There’s obviously a big buzz around the Sir David Beckham rose, featuring luminous white flowers which are soft pink in bud, launched by David Austin Roses at Chelsea, and featured in The RHS and The King’s Foundation Curious Garden along with roses named after the King and Alan Titchmarsh.

More colour

“There seems to be more colour than in previous years,” says Butterworth, due to the warm spring which means a lot of the plants are in flower at Chelsea.

“Think lupins, delphiniums, geums, bright bulb colours, Iris germanicas are very popular this year – the reds and the oranges – along with nepetas and salvias galore.”

“There is more colour,” agrees multi-award-winning designer Sarah Eberle. “Maybe people feel we all need cheering up.”

Ornamental grasses are also much in evidence at the show and are catching on with amateur gardeners, used as a foil to hold border planting together and providing movement and texture, he says.

“Miscanthus, calamagrostis and sesleria have been incredibly popular this year and, although they don’t like having their roots that wet, they can tolerate the winter that we’ve just had, but in a hot summer, they just adore it.”

Naturalistic layouts

From multi-award-winning designer Eberle’s use of native plants and naturalistic planting in The Campaign to Protect Rural England Garden ‘On The Edge’, to eminent designer Tom Stuart-Smith’s Tate Britain Garden, visitors may be thinking about how they could create a rural landscape even if they live in an urban area.

“We are seeing this beautiful naturalistic planting returning to Chelsea,” says Andrew Duff, chairman of the Society of Garden and Landscape Designers and director of the Inchbald School of Garden Design.

“This is particularly strong in Tom Stuart-Smith’s Tate Britain Garden and that informal use of gravel or Hoggin, and in the way there’s no defined edged to the plants and a much more natural approach to positioning the plants this year.”

Rewilding has gone, as natural planting has a much more domestic, residential feel, he says.

“Rewilding has created a challenge for most smaller gardens, but this year we’re being shown that we can have a more relaxed, natural feeling but still have a functional space.”

“A lot of the designers have been quite brave with how loose they’ve gone with the planting,” agrees award-winning garden designer Matt Keightley.

“It’s brave to loosen it up, whether it’s gravel or soil you are seeing, immediately those spaces feel more relaxed and accessible in as much as you can picture those combinations at home.”

British native plants including hazel, hornbeam and hawthorn will continue to form the backbone of many gardens because they adapt so well to climate change, says Duff.

Sustainable hard landscaping

“There’s a strong trend towards sustainable landscaping materials such as cement-free walls and low-carbon cement made from seashells,” Barter observes.

Delphiniums

They are the King’s favourite plant, so there are plenty of them in The RHS and The King’s Foundation Curious Garden and gardeners may well be following suit in the coming months.

AI possibilities

Last year, visitors saw Tom Massey and Je Ahn create the Avanade ‘Intelligent’ Garden, featuring sensors in the soil which look at the pH, moisture and nutrient levels, giving insights on how to address any problems, as well as air-quality and weather forecast monitors.

This year, Spacelift, an AI-powered garden design platform created with landscape designer and double silver-gilt medallist Keightley, primarily for do-it-yourself designers, has made its debut, with a variety of design styles enabling people to ‘shop the look’ and see realistic AI visions of how their new garden will look.
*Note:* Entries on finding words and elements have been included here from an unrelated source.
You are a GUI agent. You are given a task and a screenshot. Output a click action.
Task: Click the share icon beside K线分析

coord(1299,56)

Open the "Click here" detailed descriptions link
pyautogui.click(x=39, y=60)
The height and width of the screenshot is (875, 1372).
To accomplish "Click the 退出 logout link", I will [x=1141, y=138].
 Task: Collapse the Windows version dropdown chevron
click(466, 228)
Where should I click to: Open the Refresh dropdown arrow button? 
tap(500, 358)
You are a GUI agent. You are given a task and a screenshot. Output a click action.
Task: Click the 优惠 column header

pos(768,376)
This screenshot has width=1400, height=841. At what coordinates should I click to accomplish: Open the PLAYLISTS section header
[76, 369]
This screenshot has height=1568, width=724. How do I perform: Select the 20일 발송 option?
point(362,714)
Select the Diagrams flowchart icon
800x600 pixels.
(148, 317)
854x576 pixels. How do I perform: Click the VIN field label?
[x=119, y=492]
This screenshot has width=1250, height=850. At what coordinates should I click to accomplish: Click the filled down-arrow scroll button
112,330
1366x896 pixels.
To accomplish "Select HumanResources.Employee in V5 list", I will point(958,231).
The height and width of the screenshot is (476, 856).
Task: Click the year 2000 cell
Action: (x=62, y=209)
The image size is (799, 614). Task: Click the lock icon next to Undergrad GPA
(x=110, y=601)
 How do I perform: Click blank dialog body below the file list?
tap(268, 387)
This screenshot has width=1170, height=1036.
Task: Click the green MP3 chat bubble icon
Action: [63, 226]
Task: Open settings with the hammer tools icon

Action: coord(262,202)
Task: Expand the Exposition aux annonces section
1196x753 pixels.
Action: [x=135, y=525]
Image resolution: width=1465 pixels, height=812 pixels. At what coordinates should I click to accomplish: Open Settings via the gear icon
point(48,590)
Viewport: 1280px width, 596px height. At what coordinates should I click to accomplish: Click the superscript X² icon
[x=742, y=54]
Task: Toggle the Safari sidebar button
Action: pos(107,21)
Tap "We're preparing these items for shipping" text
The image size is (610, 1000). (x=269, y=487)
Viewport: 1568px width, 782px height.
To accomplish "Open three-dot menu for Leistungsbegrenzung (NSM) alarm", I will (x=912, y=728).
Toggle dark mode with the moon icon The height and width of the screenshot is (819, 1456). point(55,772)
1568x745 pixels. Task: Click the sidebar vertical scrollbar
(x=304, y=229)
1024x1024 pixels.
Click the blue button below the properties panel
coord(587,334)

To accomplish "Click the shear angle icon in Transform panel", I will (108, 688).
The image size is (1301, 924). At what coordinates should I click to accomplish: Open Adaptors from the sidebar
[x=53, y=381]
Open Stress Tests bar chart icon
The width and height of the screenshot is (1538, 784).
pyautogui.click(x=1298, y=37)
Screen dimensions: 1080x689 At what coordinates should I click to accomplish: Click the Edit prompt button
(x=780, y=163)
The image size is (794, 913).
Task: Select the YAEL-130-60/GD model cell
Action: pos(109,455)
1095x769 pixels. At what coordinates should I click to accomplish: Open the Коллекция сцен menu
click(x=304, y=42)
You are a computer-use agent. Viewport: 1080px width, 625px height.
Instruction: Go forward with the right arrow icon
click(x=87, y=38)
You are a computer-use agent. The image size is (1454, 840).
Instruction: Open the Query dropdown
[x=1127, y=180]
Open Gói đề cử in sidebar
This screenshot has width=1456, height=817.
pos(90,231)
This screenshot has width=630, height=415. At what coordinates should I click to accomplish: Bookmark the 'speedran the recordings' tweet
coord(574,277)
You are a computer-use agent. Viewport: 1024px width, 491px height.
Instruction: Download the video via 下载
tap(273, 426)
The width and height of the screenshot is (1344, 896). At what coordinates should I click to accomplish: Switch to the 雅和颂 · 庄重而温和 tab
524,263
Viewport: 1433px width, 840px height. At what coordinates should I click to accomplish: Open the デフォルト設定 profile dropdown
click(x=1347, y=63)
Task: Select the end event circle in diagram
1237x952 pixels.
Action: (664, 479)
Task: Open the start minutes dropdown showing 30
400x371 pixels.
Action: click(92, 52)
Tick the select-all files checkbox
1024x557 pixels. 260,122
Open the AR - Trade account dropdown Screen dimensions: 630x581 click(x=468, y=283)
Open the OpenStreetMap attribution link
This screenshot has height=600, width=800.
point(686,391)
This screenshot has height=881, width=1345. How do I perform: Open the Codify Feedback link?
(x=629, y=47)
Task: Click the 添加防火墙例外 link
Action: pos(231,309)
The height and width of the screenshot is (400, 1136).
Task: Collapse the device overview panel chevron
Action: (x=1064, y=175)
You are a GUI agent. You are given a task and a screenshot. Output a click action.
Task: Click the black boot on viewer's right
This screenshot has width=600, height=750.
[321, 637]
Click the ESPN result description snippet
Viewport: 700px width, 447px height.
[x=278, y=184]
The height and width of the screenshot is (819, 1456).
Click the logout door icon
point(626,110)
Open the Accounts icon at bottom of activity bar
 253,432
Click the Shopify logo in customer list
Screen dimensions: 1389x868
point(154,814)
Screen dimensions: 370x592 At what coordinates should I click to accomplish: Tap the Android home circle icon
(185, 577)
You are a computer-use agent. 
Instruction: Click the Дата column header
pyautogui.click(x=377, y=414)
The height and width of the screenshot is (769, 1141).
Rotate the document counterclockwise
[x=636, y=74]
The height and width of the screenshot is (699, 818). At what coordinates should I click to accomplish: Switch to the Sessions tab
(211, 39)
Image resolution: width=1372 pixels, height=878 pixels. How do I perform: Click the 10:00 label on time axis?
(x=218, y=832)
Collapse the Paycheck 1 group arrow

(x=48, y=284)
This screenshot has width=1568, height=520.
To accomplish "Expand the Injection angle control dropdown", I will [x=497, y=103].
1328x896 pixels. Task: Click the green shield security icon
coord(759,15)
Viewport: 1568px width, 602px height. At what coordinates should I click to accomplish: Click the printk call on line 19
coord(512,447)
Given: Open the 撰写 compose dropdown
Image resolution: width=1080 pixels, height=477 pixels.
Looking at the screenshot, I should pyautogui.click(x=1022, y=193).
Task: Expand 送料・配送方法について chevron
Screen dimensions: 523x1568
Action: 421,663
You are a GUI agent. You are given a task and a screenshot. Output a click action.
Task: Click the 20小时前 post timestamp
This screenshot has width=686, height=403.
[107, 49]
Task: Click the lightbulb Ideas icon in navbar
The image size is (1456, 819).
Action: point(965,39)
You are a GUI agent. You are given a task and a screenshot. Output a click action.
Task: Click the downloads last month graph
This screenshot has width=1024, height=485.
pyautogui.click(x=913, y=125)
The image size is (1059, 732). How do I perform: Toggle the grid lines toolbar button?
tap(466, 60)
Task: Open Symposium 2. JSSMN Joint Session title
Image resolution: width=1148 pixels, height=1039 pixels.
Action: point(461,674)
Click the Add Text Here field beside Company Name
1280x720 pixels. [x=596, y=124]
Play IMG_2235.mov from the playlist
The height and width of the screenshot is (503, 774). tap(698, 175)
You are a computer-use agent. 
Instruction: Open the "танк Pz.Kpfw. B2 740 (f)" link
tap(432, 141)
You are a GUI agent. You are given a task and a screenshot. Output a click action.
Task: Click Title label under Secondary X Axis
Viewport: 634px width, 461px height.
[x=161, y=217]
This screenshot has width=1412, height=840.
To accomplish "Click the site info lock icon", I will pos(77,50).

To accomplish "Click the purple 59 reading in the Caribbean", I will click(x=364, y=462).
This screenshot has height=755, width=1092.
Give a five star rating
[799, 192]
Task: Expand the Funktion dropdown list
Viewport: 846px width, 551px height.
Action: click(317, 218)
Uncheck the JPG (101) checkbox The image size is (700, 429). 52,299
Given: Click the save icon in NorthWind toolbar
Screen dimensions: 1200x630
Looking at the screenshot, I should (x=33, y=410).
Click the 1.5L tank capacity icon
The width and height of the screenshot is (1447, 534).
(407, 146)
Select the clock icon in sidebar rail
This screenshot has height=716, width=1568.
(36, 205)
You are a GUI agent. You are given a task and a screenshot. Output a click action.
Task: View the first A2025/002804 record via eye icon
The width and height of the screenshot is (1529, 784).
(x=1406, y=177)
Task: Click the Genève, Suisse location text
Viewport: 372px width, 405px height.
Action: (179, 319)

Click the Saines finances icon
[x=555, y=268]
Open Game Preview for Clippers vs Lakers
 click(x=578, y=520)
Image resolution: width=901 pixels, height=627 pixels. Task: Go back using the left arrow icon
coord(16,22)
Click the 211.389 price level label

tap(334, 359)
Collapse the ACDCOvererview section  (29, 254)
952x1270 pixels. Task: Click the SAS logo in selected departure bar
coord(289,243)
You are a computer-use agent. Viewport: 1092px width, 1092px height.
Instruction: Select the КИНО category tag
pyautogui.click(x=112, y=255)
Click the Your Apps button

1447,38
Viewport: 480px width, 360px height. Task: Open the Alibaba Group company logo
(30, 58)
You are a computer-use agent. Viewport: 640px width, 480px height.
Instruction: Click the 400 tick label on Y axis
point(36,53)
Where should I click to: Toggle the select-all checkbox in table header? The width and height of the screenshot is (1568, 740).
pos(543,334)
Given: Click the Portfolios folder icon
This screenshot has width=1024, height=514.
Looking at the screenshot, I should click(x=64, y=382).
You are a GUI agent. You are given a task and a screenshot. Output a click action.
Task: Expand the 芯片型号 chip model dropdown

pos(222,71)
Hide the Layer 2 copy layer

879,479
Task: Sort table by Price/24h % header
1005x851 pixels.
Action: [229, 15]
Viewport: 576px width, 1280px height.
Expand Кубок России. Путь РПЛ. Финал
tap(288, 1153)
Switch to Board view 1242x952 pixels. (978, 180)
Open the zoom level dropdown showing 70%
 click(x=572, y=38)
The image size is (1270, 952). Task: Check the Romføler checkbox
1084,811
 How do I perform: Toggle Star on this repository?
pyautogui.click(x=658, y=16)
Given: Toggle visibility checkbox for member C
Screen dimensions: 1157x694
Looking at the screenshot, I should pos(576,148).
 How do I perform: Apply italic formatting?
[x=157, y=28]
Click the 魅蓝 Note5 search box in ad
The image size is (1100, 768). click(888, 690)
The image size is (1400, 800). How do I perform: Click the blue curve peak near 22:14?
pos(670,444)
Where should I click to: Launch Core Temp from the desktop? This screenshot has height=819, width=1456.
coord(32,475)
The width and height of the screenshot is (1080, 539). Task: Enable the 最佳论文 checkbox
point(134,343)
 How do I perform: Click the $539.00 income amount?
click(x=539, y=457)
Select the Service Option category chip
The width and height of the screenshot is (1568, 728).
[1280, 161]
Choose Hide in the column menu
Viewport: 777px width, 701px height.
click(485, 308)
It will even position furniture, help with the types of plants needed and the layering they require.

Gnomes?

The RHS may have called off its ban on gnomes at Chelsea for the time being, thanks to The RHS and The King’s Foundation Curious Garden wanting to include them with the help of a few celebrities, but Barter is doubtful they will catch on.

“They’re a bit kitsch, but they have a loyal following and people can express themselves through gnomes. People who fancy gnomes can feel enabled, because if others poking in their garden say, ‘That’s a bit naff’, they can respond, ‘Well, they’re at Chelsea’.”